● Work instructions
Reproduce the whole listing that follows, exactly as it stands.

● Input records
=== Section Start ===

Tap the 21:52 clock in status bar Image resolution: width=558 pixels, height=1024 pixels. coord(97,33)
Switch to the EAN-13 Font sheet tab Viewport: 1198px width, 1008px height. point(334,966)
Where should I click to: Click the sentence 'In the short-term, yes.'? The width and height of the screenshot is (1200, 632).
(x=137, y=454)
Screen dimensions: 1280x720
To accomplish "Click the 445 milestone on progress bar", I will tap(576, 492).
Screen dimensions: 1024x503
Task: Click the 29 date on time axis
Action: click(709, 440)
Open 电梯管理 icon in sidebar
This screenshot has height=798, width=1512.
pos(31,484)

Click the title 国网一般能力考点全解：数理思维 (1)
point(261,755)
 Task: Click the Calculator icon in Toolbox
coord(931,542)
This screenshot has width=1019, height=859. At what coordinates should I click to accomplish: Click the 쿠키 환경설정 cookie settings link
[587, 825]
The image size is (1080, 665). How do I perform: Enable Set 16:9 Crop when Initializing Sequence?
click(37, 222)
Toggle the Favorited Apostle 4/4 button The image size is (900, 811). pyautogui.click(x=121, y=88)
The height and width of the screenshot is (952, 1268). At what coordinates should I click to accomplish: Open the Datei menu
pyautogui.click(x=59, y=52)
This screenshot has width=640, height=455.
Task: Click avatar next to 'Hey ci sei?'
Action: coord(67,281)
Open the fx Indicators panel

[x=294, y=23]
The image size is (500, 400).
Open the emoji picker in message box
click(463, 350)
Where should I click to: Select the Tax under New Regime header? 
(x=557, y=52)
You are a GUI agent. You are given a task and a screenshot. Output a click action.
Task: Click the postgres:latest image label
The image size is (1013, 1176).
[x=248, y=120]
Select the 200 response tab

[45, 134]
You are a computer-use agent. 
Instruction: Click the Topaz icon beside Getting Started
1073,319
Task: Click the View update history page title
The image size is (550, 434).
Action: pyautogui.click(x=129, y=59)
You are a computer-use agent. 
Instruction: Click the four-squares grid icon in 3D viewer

=== Section End ===

● Exercise answer
Tap the 21:52 clock in status bar Image resolution: width=558 pixels, height=1024 pixels. coord(97,33)
Switch to the EAN-13 Font sheet tab Viewport: 1198px width, 1008px height. point(334,966)
Where should I click to: Click the sentence 'In the short-term, yes.'? The width and height of the screenshot is (1200, 632).
(x=137, y=454)
Screen dimensions: 1280x720
To accomplish "Click the 445 milestone on progress bar", I will tap(576, 492).
Screen dimensions: 1024x503
Task: Click the 29 date on time axis
Action: click(709, 440)
Open 电梯管理 icon in sidebar
This screenshot has height=798, width=1512.
pos(31,484)

Click the title 国网一般能力考点全解：数理思维 (1)
point(261,755)
 Task: Click the Calculator icon in Toolbox
coord(931,542)
This screenshot has width=1019, height=859. At what coordinates should I click to accomplish: Click the 쿠키 환경설정 cookie settings link
[587, 825]
The image size is (1080, 665). How do I perform: Enable Set 16:9 Crop when Initializing Sequence?
click(37, 222)
Toggle the Favorited Apostle 4/4 button The image size is (900, 811). pyautogui.click(x=121, y=88)
The height and width of the screenshot is (952, 1268). At what coordinates should I click to accomplish: Open the Datei menu
pyautogui.click(x=59, y=52)
This screenshot has width=640, height=455.
Task: Click avatar next to 'Hey ci sei?'
Action: coord(67,281)
Open the fx Indicators panel

[x=294, y=23]
The image size is (500, 400).
Open the emoji picker in message box
click(463, 350)
Where should I click to: Select the Tax under New Regime header? 
(x=557, y=52)
You are a GUI agent. You are given a task and a screenshot. Output a click action.
Task: Click the postgres:latest image label
The image size is (1013, 1176).
[x=248, y=120]
Select the 200 response tab

[45, 134]
You are a computer-use agent. 
Instruction: Click the Topaz icon beside Getting Started
1073,319
Task: Click the View update history page title
The image size is (550, 434).
Action: pyautogui.click(x=129, y=59)
You are a computer-use agent. 
Instruction: Click the four-squares grid icon in 3D viewer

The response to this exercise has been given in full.